# Hello from WI



## berninga87 (Sep 16, 2011)

Hello, My name is Adam, I'm from southwest WI. I just got into smoking earlier this year in the spring so you could say I'm pretty new yet. I found this forum and the Smoking-Meat.com website just searching the web for how to smoke different kinds of meats, and I still cannot believe what a great place I stumbled into. 4 months ago i knew nothing about smoking, and now i have access to all kinds of tricks and tips that even my friends who do smoking and catering for a living are new to hear about. Either way I'm still pretty green when it comes to smoking, but i learn more and more every day, and I'm pretty sure I've been on this site every day since i found it( about 3 1/2 months now!). My smoker is a Brinkmann Smoke N' Pit(or ECB as I've seen it referred to as) I found at wal-mart. I picked this one over the char-griller because at the time I thought it seemed like the better buy, more durable, heavier, looked better etc...now I'm not so sure. Fortunately, there is a plethora of information and how to's on upgrading and modifying this monster to make it produce some excellent meals. I've added pics of the mods I've done so far, let me know what you think!

First off I extended the chimney to close to grate level, I have seen a lot of mods using dryer vent hoses, but I wanted to keep my top rack for more cooking space, so I crafted this out of some aluminum flashing in about an hour.  








View from the outside, she looks filthy but she gets treated better than that! added a couple of therms at grate level.







Made a charcoal basket out of expanded metal, thanks for all the help on that everyone!

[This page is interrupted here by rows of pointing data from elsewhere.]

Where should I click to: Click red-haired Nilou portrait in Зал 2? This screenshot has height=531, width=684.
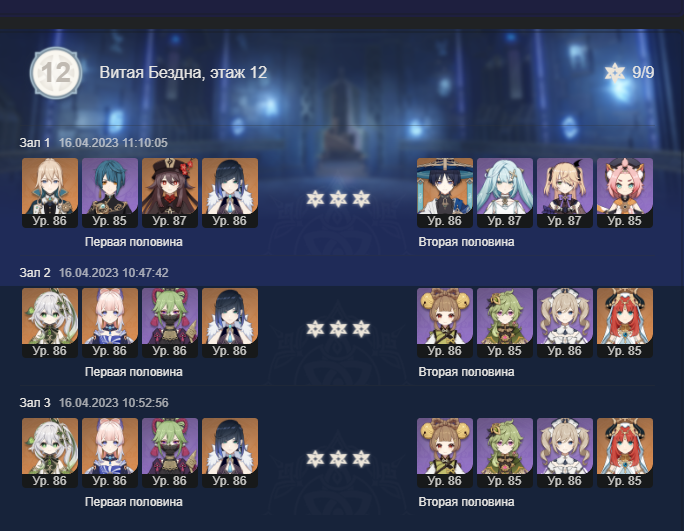tap(625, 322)
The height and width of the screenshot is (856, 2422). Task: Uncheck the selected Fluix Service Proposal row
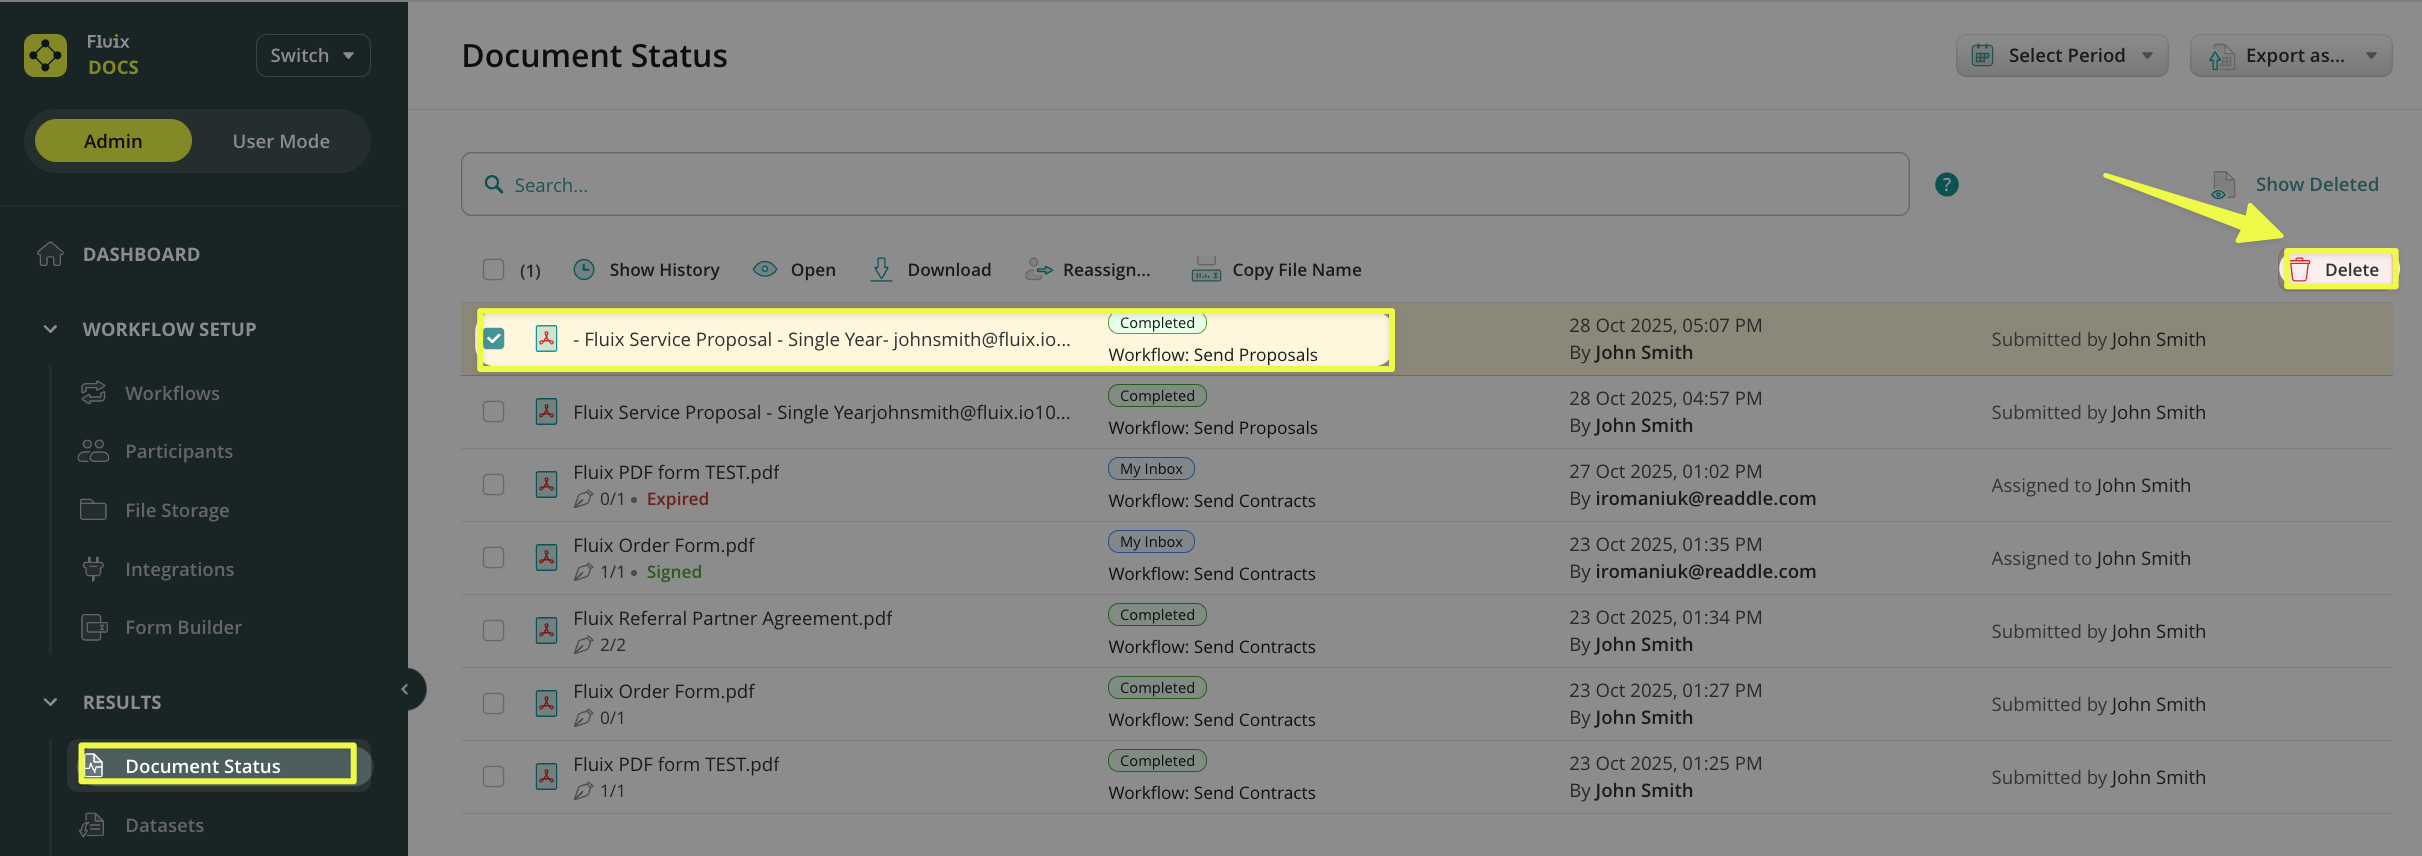click(x=494, y=339)
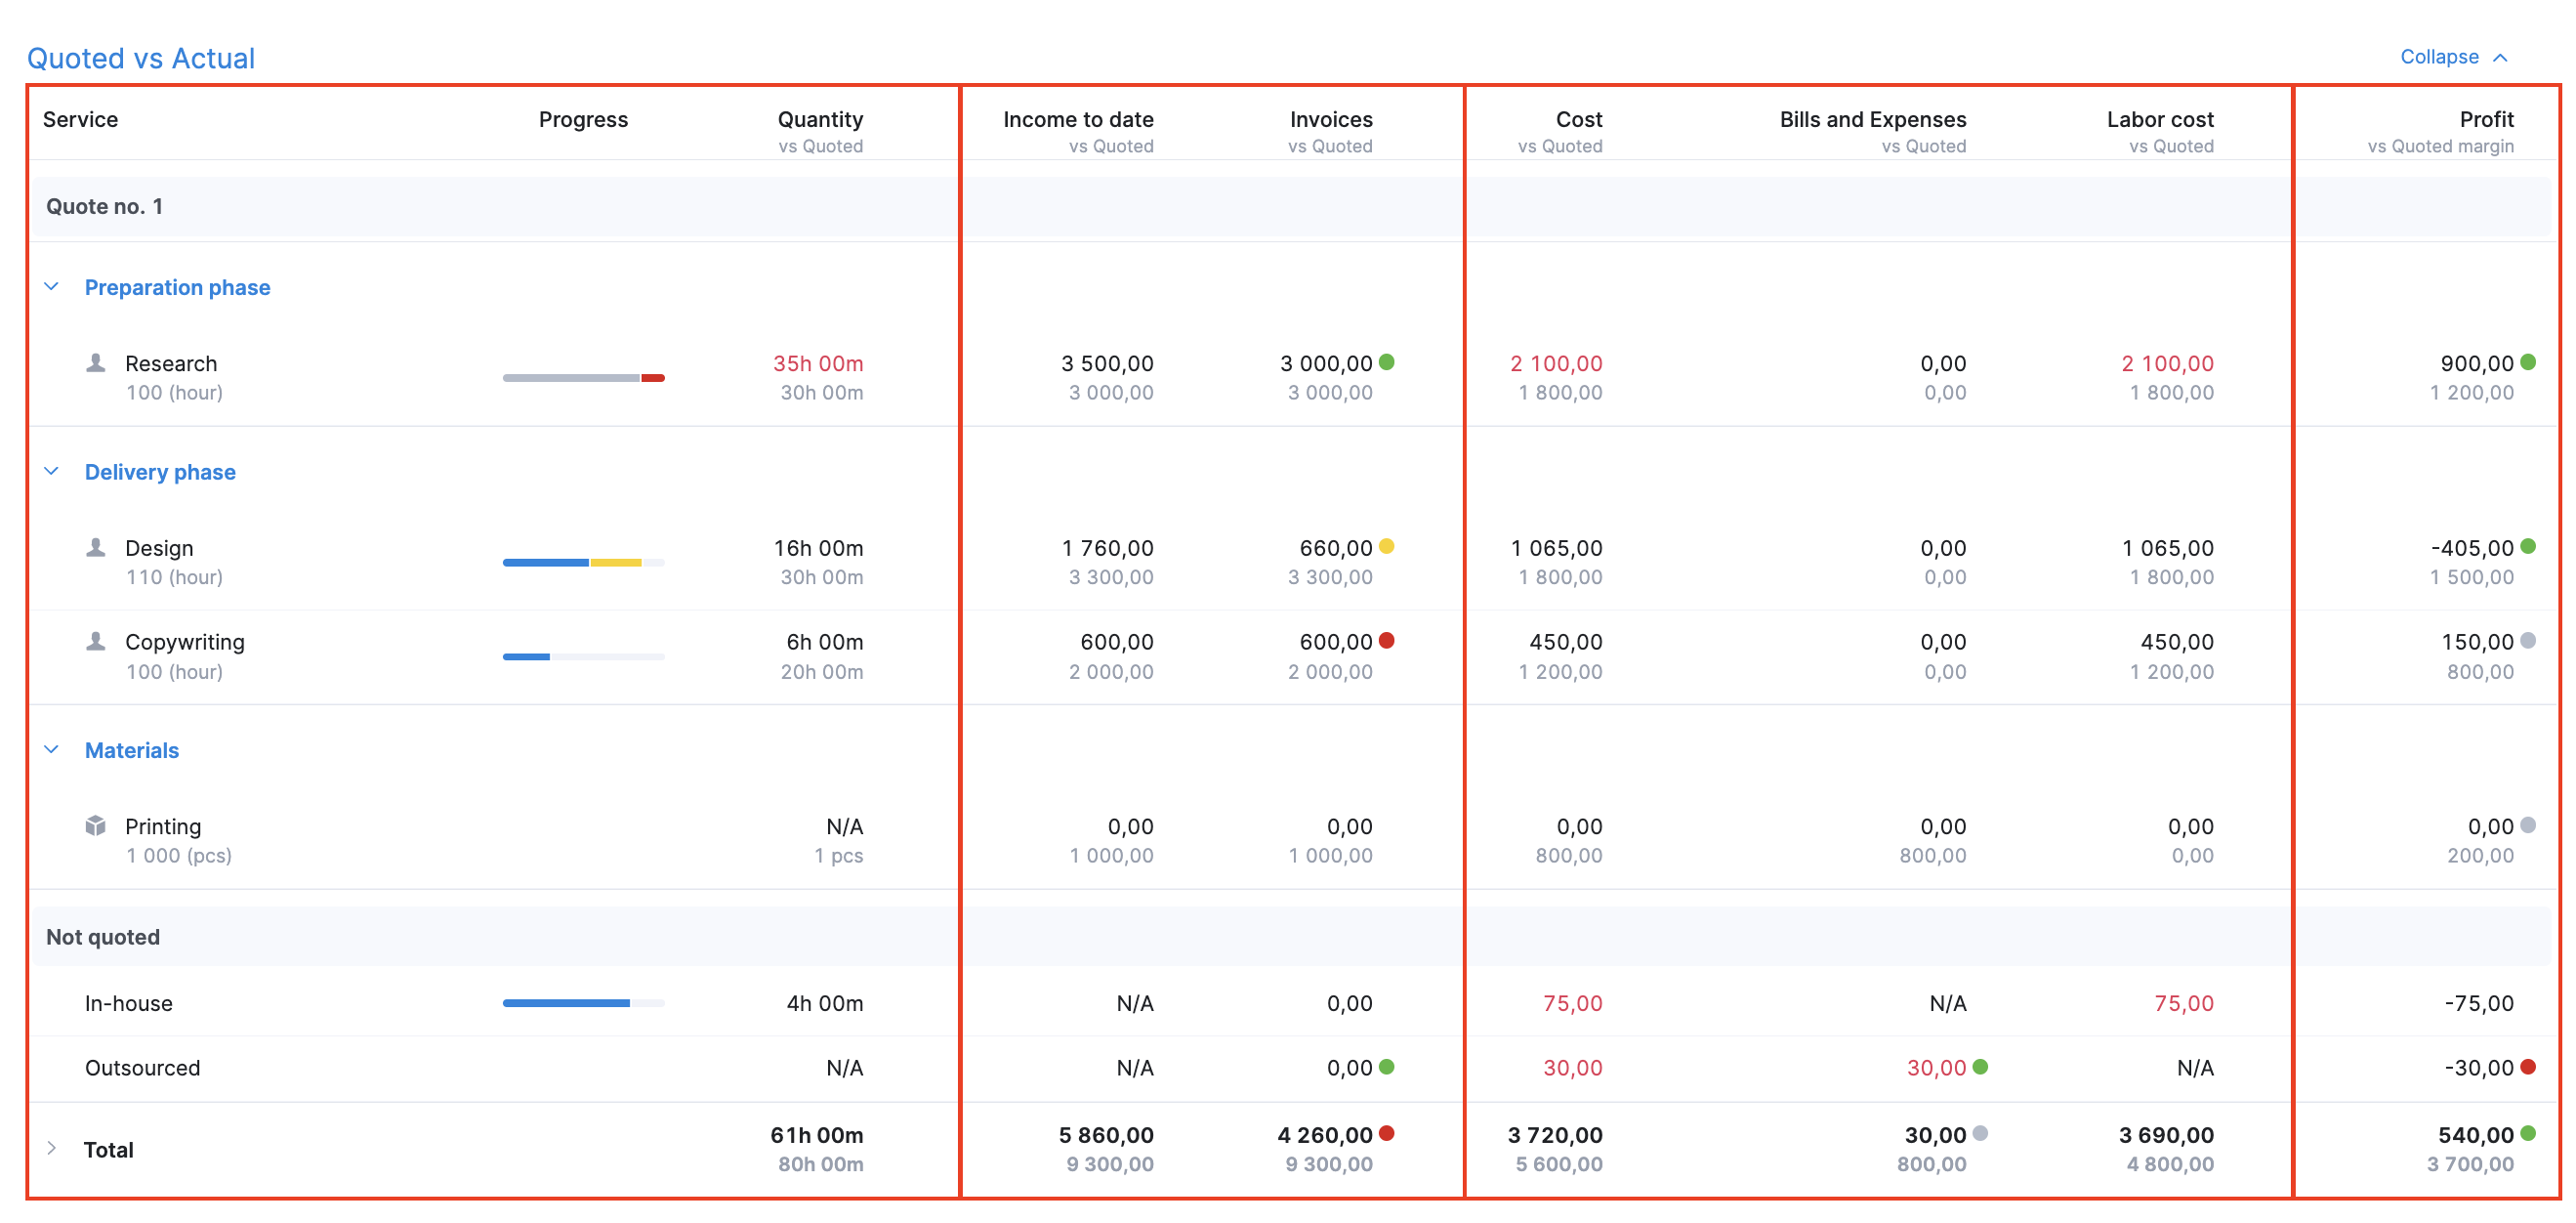Click the red dot beside Total invoices value
The height and width of the screenshot is (1223, 2576).
click(x=1387, y=1134)
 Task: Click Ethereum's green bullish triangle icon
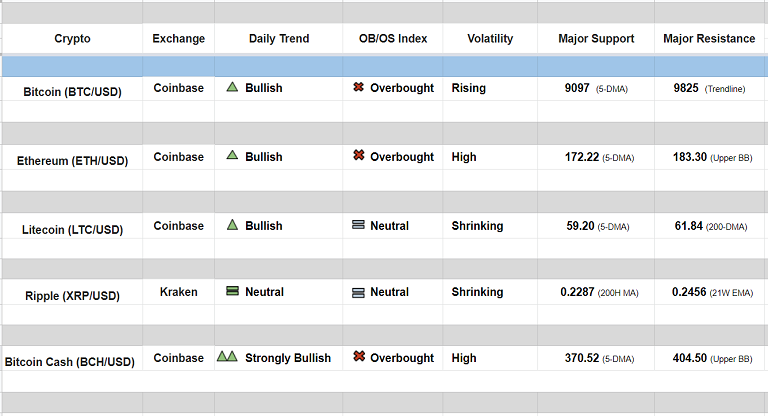click(x=232, y=156)
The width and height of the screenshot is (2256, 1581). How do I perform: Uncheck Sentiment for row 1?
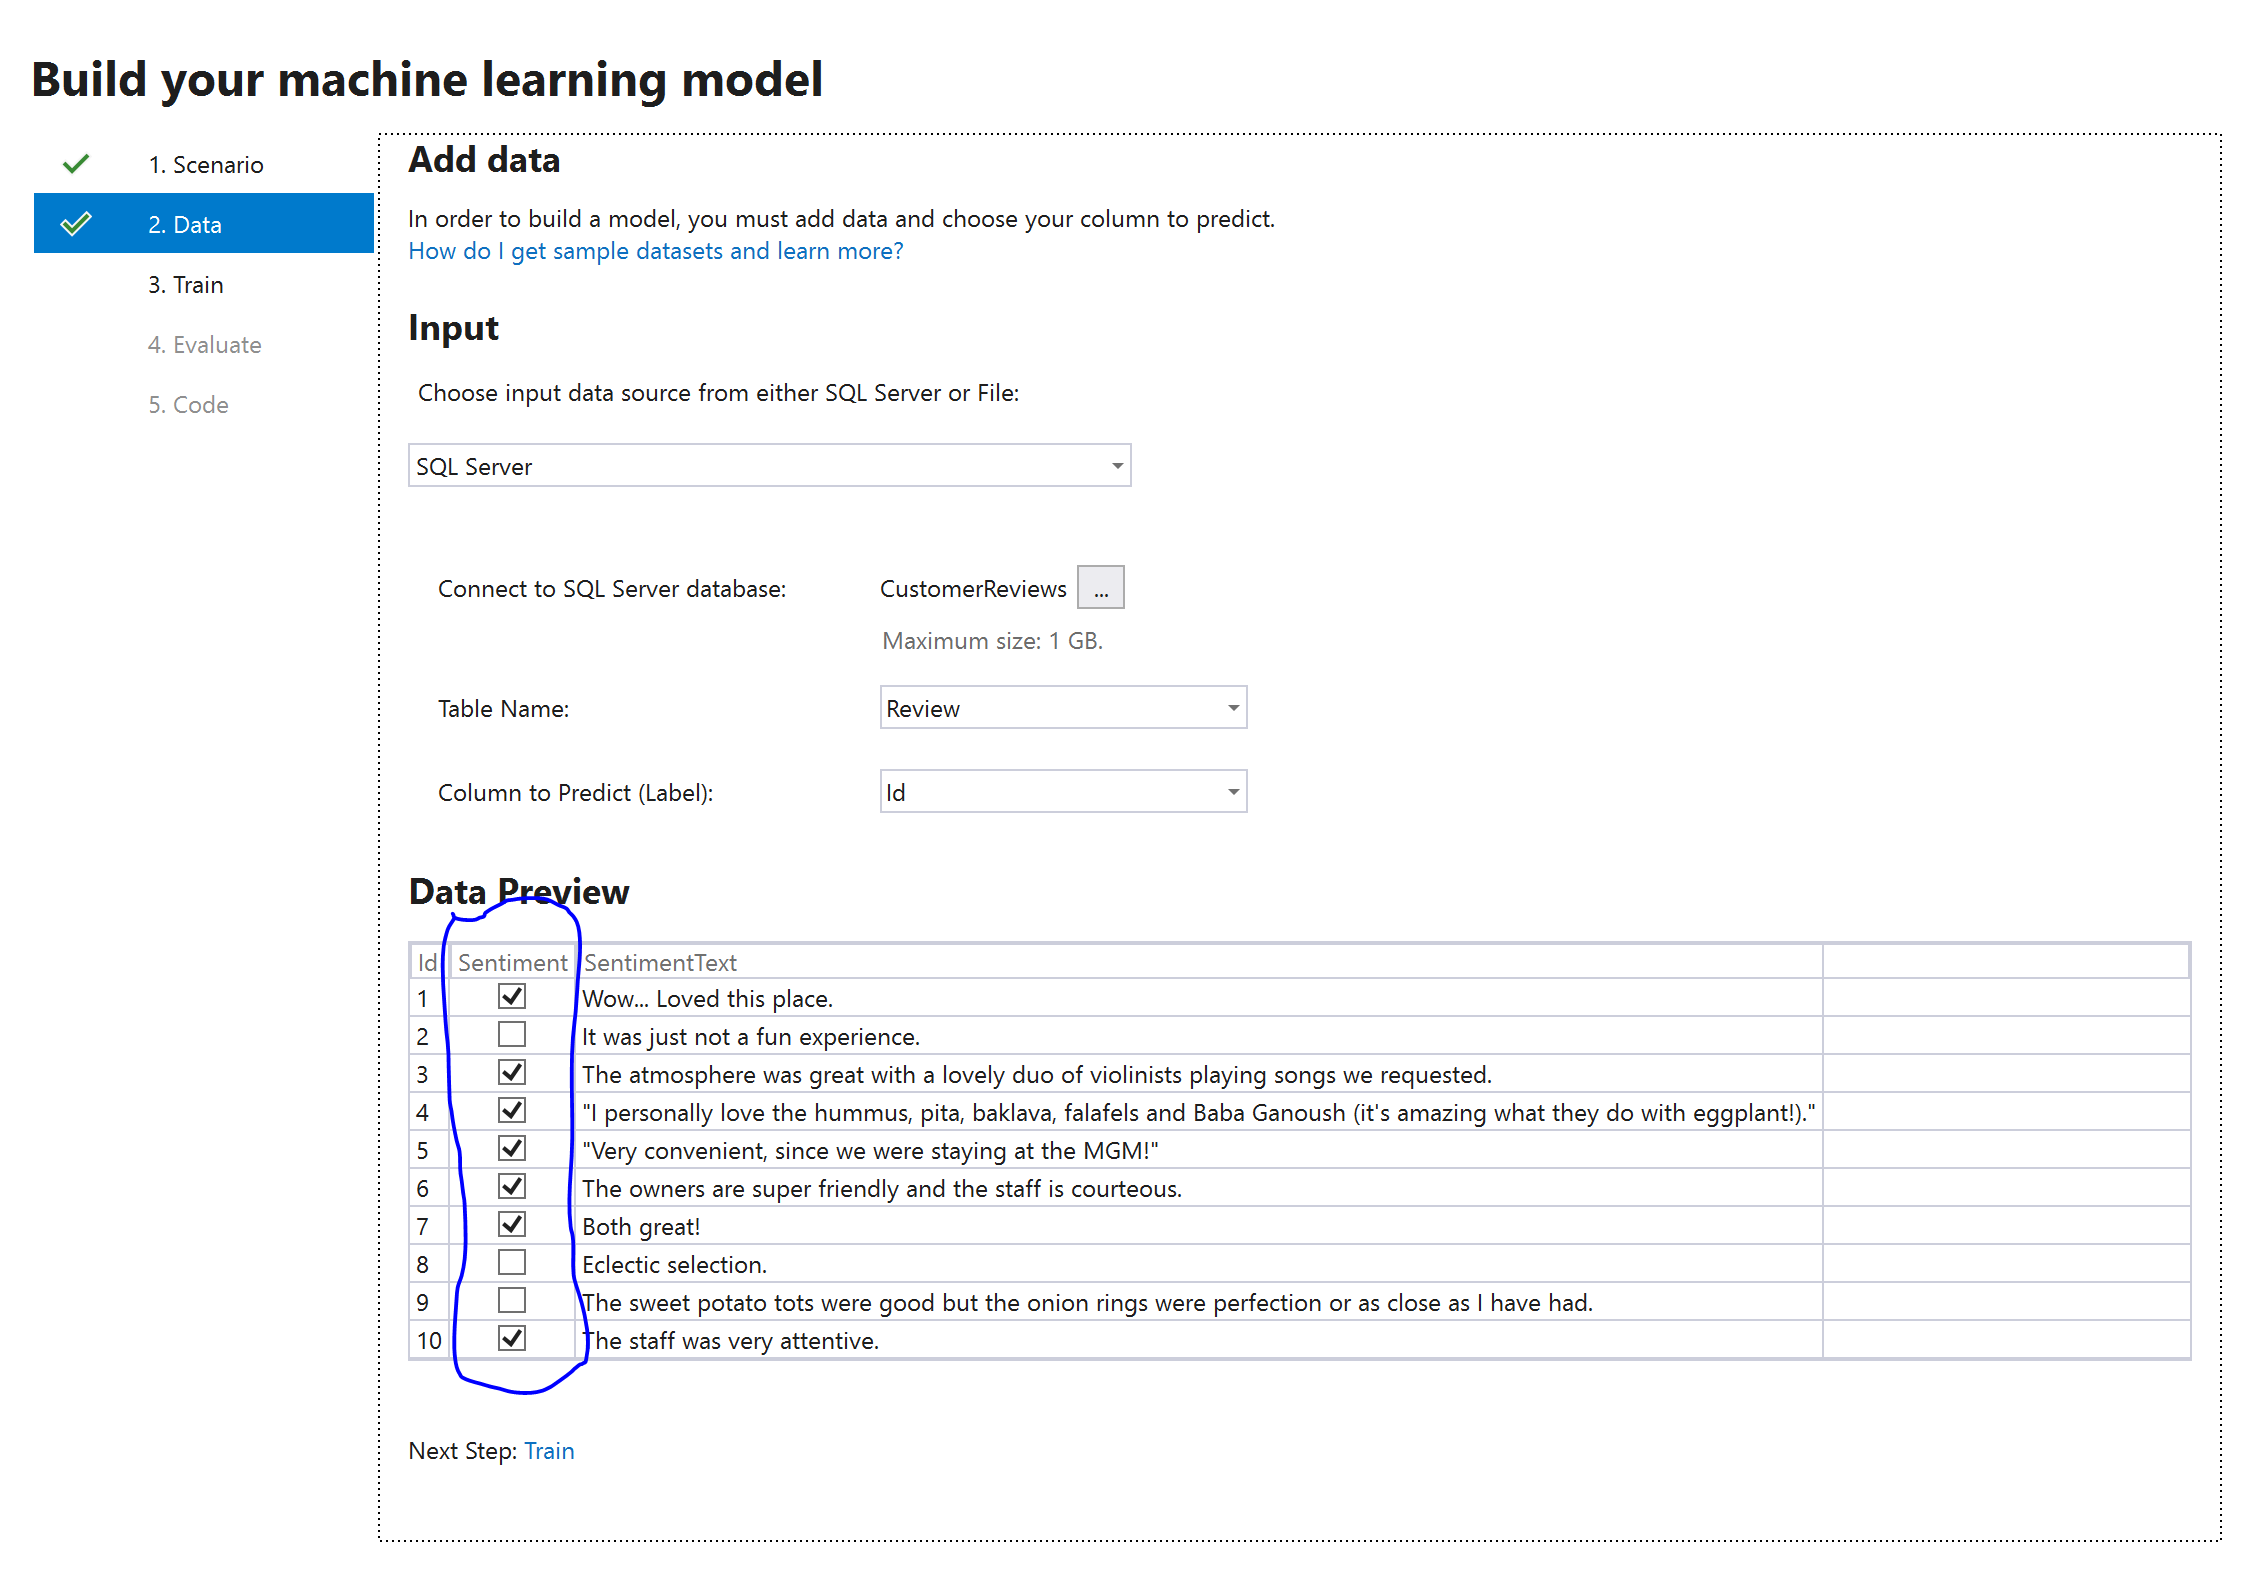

Made it through only requiring a couple of the band-aids.







baffle made out of sheet metal, I want to see how this works on it's own before adding tuning plates







some more aluminum flashing to seal up the ends and prevent smoke loss, and a mountain dew can to catch the excess, and yes... it'll tickle yer innards!







flashing again, just a rectangular piece folded hamburger style and riveted in the middle to plug up the massive holes at each end of the cooking chamber.







out of jealousy of the char grillers and a little creativity crafted a sheet metal drawer to empty ashes from the sfb to keep my fire from being smothered during long cooks.







used the remaining scraps of expanded metal to section off a space in the charcoal basket for wood to go and hopefully not burn up right away 







I have done a couple of cooks but only with a couple of these mods so far, will be doing a butt this weekend. Hope all goes well. 

One more question I have is about my sfb. During one of my last burns, the paint from the lid on the inside and out bubbled and flaked off...I'm a little disappointed but I'll get over it. I scraped off any left over flaky paint but am concerned about more flaking off the next time around since it has already started, I have remedied the problem that caused it the first time, but just want to make sure I'm only cooking with coal and wood! 

Thanks again everyone!


----------



## sqwib (Sep 16, 2011)

Nice mods


----------



## alelover (Sep 16, 2011)




----------



## roller (Sep 16, 2011)

Welcome !!!!!


----------



## bluebombersfan (Sep 16, 2011)




----------



## venture (Sep 16, 2011)

Welcome aboard, Adam!

Good luck and good smoking.


----------



## SmokinAl (Sep 18, 2011)

Glad to have you with us!


----------



## africanmeat (Sep 19, 2011)




----------



## smokininidaho (Jan 28, 2012)

I know this is an old post but these are really good mods, fairly cheap and not that difficult for the average person. I just thought it was a good post to bring back to life!


----------



## tyotrain (Jan 28, 2012)

Welcome to SMF its nice to have ya.. There is lots to learn  and great people to learn from.. Have fun and Happy smoking..


----------



## scarbelly (Jan 28, 2012)

aboard Adam. Great looking smoker


----------



## berninga87 (Jan 29, 2012)

Thanks everyone! I do still use the SNP but I recently finished my first smoker build out of a 60 gal. air tank http://www.smokingmeatforums.com/t/116513/wsm-uds-hybrid-qview#post_757387, so this may take over a lot of duty from the Brinkmann as it is much more efficient. Thanks again! It was all built with information gathered from digging through this forum.


----------



## sprky (Jan 29, 2012)

to SMF Adam. You have come to the right place for smoking info. This site is loaded with great info just use the search bar at top of page to find what you are looking for. If you can't locate the answer just ask folks here are willing to share there knowledge. I suggest you take  the 5 day e-course on smoking its chuck full of great info.Smoking  5-Day e-Course

Nice work on your mods


----------



## jno51 (Jan 29, 2012)

Welcome to SMF Adam. The mods to the pit look good. You are at the right place to get all the help and tips possible. Great People and great forum here. Good Smoking to ya and keep sending the pics. "UP IN SMOKE" from texas


----------



## ecto1 (Feb 2, 2012)

Welcome to SMF glad you can join us.  We are big on Pics and love to help everyone out.  Remember the only question that is dumb is one not asked.  You will not find a friendlier place to talk Que on the web.

You are going to fit in just fine.

Great setup


----------